= Beginning of Section =

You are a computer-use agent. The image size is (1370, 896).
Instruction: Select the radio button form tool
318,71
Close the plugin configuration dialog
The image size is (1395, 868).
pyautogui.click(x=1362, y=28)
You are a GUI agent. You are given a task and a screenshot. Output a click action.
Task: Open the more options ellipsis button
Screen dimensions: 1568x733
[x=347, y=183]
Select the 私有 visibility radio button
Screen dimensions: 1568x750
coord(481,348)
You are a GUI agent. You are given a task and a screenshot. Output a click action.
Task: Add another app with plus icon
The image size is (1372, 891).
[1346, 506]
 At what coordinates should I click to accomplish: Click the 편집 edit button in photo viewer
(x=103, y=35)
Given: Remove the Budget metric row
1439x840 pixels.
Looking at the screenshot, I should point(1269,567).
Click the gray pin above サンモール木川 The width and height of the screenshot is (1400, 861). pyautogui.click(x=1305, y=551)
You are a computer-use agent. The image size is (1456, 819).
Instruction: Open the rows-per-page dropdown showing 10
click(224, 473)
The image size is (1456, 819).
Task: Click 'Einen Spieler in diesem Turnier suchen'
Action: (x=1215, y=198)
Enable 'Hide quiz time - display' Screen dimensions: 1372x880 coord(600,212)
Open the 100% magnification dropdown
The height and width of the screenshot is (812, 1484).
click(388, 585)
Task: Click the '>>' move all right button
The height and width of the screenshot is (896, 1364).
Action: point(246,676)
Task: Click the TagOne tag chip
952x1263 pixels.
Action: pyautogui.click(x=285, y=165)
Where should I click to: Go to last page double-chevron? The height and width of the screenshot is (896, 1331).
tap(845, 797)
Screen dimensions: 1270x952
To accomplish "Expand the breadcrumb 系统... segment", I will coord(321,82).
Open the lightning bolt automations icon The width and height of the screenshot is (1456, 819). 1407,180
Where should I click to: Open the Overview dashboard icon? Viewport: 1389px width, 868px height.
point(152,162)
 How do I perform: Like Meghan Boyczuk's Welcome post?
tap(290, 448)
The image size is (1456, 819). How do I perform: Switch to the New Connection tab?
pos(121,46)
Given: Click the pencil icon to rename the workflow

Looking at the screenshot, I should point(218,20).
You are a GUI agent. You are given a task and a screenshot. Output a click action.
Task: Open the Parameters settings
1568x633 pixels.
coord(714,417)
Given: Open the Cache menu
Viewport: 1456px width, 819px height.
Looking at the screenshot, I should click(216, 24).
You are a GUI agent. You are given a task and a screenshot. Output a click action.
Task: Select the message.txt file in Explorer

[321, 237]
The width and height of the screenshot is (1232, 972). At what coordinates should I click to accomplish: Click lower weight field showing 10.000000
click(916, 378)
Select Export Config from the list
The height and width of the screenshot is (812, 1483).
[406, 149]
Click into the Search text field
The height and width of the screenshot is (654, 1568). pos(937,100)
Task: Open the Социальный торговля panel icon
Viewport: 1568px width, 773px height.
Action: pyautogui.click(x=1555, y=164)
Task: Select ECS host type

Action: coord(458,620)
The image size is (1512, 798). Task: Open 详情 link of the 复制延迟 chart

= End of Section =

= Your objective =
Transcribe all entries exactly as they are given.

= Written response =
You are a computer-use agent. The image size is (1370, 896).
Instruction: Select the radio button form tool
318,71
Close the plugin configuration dialog
The image size is (1395, 868).
pyautogui.click(x=1362, y=28)
You are a GUI agent. You are given a task and a screenshot. Output a click action.
Task: Open the more options ellipsis button
Screen dimensions: 1568x733
[x=347, y=183]
Select the 私有 visibility radio button
Screen dimensions: 1568x750
coord(481,348)
You are a GUI agent. You are given a task and a screenshot. Output a click action.
Task: Add another app with plus icon
The image size is (1372, 891).
[1346, 506]
 At what coordinates should I click to accomplish: Click the 편집 edit button in photo viewer
(x=103, y=35)
Given: Remove the Budget metric row
1439x840 pixels.
Looking at the screenshot, I should point(1269,567).
Click the gray pin above サンモール木川 The width and height of the screenshot is (1400, 861). pyautogui.click(x=1305, y=551)
You are a computer-use agent. The image size is (1456, 819).
Instruction: Open the rows-per-page dropdown showing 10
click(224, 473)
The image size is (1456, 819).
Task: Click 'Einen Spieler in diesem Turnier suchen'
Action: (x=1215, y=198)
Enable 'Hide quiz time - display' Screen dimensions: 1372x880 coord(600,212)
Open the 100% magnification dropdown
The height and width of the screenshot is (812, 1484).
click(388, 585)
Task: Click the '>>' move all right button
The height and width of the screenshot is (896, 1364).
Action: point(246,676)
Task: Click the TagOne tag chip
952x1263 pixels.
Action: pyautogui.click(x=285, y=165)
Where should I click to: Go to last page double-chevron? The height and width of the screenshot is (896, 1331).
tap(845, 797)
Screen dimensions: 1270x952
To accomplish "Expand the breadcrumb 系统... segment", I will coord(321,82).
Open the lightning bolt automations icon The width and height of the screenshot is (1456, 819). 1407,180
Where should I click to: Open the Overview dashboard icon? Viewport: 1389px width, 868px height.
point(152,162)
 How do I perform: Like Meghan Boyczuk's Welcome post?
tap(290, 448)
The image size is (1456, 819). How do I perform: Switch to the New Connection tab?
pos(121,46)
Given: Click the pencil icon to rename the workflow

Looking at the screenshot, I should point(218,20).
You are a GUI agent. You are given a task and a screenshot. Output a click action.
Task: Open the Parameters settings
1568x633 pixels.
coord(714,417)
Given: Open the Cache menu
Viewport: 1456px width, 819px height.
Looking at the screenshot, I should click(216, 24).
You are a GUI agent. You are given a task and a screenshot. Output a click action.
Task: Select the message.txt file in Explorer

[321, 237]
The width and height of the screenshot is (1232, 972). At what coordinates should I click to accomplish: Click lower weight field showing 10.000000
click(916, 378)
Select Export Config from the list
The height and width of the screenshot is (812, 1483).
[406, 149]
Click into the Search text field
The height and width of the screenshot is (654, 1568). pos(937,100)
Task: Open the Социальный торговля panel icon
Viewport: 1568px width, 773px height.
Action: pyautogui.click(x=1555, y=164)
Task: Select ECS host type

Action: coord(458,620)
The image size is (1512, 798). Task: Open 详情 link of the 复制延迟 chart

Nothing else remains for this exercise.